Questions: Common-Base Amplifier

5 questions to test your understanding

Score: 0 / 5
Question 1 Multiple Choice

An RF engineer needs to amplify a 500 MHz signal coming from a 50-ohm coaxial transmission line. She considers both common-emitter (CE) and common-base (CB) topologies using the same BJT. Which should she choose, and what is the primary reason?

ACE, because its high current gain β provides more overall signal amplification at RF frequencies
BCE, because grounding the emitter provides better RF shielding and noise immunity than grounding the base
CCB, because its low input impedance (~r_e ≈ 50 Ω) matches the transmission line and eliminates the Miller effect bandwidth penalty
DCB, because its voltage gain A_v = g_m × R_C is higher than the CE configuration for the same transistor
Question 2 Multiple Choice

A student sees that a common-base amplifier has current gain α ≈ 0.99 and concludes it is nearly useless compared to a common-emitter stage with β ≈ 100. What is wrong with this reasoning?
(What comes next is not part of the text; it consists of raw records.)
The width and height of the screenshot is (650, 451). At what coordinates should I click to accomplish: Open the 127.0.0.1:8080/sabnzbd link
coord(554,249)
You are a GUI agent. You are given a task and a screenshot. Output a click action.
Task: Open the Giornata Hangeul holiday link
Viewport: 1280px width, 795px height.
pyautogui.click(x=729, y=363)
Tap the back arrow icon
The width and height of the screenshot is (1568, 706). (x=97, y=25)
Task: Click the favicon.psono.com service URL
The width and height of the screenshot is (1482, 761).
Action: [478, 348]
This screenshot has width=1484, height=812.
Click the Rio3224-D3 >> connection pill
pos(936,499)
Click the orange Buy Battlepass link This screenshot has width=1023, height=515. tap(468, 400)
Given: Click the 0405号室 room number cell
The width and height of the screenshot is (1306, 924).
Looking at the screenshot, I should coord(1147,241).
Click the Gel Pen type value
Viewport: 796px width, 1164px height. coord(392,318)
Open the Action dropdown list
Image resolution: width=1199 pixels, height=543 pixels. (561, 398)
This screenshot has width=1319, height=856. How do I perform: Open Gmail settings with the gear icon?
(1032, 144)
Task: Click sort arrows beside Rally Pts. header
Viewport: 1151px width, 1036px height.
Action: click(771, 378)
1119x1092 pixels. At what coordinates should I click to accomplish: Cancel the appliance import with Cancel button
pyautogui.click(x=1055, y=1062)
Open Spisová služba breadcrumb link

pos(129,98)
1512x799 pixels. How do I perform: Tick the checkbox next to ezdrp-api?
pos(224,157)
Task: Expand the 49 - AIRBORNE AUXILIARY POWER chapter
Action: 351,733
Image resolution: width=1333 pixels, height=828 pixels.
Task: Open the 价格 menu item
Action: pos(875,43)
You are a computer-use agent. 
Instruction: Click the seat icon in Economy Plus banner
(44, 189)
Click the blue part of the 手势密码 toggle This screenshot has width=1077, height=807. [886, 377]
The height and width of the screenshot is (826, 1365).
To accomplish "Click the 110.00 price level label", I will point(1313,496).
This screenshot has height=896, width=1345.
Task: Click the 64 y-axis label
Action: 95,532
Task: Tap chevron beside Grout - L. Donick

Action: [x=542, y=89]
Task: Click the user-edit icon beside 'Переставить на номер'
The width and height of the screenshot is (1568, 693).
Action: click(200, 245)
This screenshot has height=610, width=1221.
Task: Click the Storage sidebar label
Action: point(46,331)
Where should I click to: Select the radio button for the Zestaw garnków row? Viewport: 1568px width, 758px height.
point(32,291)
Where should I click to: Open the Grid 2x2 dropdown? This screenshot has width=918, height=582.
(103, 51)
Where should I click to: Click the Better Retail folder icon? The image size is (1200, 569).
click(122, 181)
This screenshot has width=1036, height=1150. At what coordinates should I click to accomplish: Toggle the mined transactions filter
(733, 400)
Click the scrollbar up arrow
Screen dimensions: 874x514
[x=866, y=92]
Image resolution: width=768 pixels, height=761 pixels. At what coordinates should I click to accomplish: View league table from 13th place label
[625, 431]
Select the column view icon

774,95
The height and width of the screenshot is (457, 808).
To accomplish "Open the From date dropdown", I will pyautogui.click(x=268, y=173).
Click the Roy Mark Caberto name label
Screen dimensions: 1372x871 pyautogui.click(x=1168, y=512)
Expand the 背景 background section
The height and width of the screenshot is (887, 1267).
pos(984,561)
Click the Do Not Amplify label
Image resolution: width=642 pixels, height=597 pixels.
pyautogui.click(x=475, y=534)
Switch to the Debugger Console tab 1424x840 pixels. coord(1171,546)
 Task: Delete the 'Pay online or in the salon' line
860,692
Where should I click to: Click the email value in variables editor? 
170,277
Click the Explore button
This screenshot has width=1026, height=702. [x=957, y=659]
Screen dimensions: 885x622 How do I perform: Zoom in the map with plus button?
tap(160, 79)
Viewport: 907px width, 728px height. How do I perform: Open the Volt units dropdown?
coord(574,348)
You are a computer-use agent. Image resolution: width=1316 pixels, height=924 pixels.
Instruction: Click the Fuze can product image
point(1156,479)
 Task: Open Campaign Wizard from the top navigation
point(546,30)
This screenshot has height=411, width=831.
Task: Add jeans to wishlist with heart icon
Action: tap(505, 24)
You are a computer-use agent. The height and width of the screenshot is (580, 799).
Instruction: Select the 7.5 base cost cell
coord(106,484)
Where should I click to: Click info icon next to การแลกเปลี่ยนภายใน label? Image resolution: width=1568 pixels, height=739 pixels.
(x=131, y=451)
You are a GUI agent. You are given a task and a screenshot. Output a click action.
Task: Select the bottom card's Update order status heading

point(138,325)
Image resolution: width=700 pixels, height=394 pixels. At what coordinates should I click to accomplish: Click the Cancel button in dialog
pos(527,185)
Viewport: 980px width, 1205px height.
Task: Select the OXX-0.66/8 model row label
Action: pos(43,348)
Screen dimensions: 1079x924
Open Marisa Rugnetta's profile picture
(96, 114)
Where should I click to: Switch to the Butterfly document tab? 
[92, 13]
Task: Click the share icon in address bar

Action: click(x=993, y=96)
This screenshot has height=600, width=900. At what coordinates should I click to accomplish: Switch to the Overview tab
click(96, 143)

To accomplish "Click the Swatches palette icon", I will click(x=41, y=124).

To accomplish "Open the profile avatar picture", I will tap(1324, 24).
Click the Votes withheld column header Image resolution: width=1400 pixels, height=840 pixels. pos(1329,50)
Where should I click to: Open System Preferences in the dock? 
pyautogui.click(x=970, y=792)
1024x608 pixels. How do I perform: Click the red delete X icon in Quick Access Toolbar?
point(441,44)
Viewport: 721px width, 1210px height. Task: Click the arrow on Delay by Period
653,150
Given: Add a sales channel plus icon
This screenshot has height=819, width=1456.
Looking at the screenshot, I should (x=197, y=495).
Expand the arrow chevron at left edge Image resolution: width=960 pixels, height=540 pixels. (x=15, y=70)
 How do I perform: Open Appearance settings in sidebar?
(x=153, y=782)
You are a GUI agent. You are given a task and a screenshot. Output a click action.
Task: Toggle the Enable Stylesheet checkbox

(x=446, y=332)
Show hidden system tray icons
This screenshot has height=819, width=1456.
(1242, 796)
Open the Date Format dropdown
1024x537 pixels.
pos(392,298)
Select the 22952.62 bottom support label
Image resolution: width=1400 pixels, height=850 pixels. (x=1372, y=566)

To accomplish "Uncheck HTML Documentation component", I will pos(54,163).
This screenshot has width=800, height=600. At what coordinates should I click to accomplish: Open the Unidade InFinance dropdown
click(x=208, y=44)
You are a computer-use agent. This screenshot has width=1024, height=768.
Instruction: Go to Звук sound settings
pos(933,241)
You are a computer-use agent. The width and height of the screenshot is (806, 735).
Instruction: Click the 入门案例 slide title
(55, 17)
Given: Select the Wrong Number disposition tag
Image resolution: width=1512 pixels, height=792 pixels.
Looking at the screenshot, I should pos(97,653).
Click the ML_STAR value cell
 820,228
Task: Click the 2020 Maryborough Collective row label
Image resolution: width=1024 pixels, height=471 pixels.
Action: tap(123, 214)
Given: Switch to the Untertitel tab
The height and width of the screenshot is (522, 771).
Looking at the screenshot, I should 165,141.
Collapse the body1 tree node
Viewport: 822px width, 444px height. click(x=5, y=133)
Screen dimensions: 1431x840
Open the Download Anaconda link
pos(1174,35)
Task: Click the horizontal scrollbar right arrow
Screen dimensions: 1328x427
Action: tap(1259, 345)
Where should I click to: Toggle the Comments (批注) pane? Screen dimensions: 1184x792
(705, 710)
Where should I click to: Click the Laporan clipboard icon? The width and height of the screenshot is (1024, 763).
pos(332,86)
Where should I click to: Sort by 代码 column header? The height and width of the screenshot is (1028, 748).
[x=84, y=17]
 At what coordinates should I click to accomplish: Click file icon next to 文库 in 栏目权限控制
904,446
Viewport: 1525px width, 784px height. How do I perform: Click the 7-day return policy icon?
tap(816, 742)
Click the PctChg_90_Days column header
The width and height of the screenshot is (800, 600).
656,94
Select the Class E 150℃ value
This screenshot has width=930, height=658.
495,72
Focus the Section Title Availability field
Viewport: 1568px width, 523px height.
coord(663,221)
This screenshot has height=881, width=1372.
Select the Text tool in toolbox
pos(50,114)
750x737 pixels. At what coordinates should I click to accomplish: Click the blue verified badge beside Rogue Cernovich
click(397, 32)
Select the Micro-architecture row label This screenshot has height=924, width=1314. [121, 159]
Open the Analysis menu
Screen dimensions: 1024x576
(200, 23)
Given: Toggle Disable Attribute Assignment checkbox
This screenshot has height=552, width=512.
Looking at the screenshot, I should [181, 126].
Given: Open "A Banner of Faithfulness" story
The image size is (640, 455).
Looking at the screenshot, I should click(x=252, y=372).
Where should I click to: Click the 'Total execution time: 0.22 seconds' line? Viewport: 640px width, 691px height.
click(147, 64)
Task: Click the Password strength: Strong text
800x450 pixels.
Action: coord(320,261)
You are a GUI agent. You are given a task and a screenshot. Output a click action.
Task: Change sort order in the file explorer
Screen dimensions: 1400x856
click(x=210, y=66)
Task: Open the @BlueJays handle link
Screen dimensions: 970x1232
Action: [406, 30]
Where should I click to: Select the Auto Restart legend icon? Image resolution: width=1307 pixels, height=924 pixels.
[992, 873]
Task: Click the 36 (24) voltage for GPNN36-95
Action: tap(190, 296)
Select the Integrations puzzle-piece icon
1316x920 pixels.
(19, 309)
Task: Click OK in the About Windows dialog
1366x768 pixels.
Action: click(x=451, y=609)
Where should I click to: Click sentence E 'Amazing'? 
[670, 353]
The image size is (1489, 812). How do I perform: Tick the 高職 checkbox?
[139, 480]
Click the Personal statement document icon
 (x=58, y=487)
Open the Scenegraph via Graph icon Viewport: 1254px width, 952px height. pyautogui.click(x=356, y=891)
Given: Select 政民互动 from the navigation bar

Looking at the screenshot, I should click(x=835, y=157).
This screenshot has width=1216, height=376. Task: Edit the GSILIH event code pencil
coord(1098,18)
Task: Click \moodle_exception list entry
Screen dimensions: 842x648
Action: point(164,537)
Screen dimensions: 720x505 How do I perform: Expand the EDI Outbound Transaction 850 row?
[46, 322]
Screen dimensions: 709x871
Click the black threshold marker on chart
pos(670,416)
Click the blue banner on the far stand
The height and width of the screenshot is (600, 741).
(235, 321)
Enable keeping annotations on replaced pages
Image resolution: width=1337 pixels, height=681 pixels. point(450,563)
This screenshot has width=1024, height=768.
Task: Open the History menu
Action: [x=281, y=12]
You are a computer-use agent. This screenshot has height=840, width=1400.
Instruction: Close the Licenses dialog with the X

AThe student is correct — a current gain near unity means both voltage gain and power gain are also near unity
BThe CB's current gain is irrelevant because it uses feedback to achieve power gain through a different mechanism
CDespite α ≈ 0.99, the CB provides voltage gain A_v = g_m × R_C — equal in magnitude to the CE — because nearly all emitter current reaches the collector and produces voltage across the load
DAlpha of 0.99 is actually much larger than beta in some biasing regimes, making the comparison misleading
Question 3 True / False

The common-base amplifier achieves wider bandwidth than the common-emitter amplifier because the base-grounded configuration uses a transistor with physically smaller parasitic capacitances.

TTrue
FFalse
Question 4 True / False

The Miller effect limits common-emitter amplifier bandwidth by multiplying the collector-base junction capacitance by (1 + |A_v|) when reflected to the input, creating a large effective input capacitance that rolls off gain at high frequencies.

TTrue
FFalse
Question 5 Short Answer

Explain why AC-grounding the base (rather than the emitter) eliminates the Miller effect, and how this changes the circuit role of the collector-base capacitance C_bc.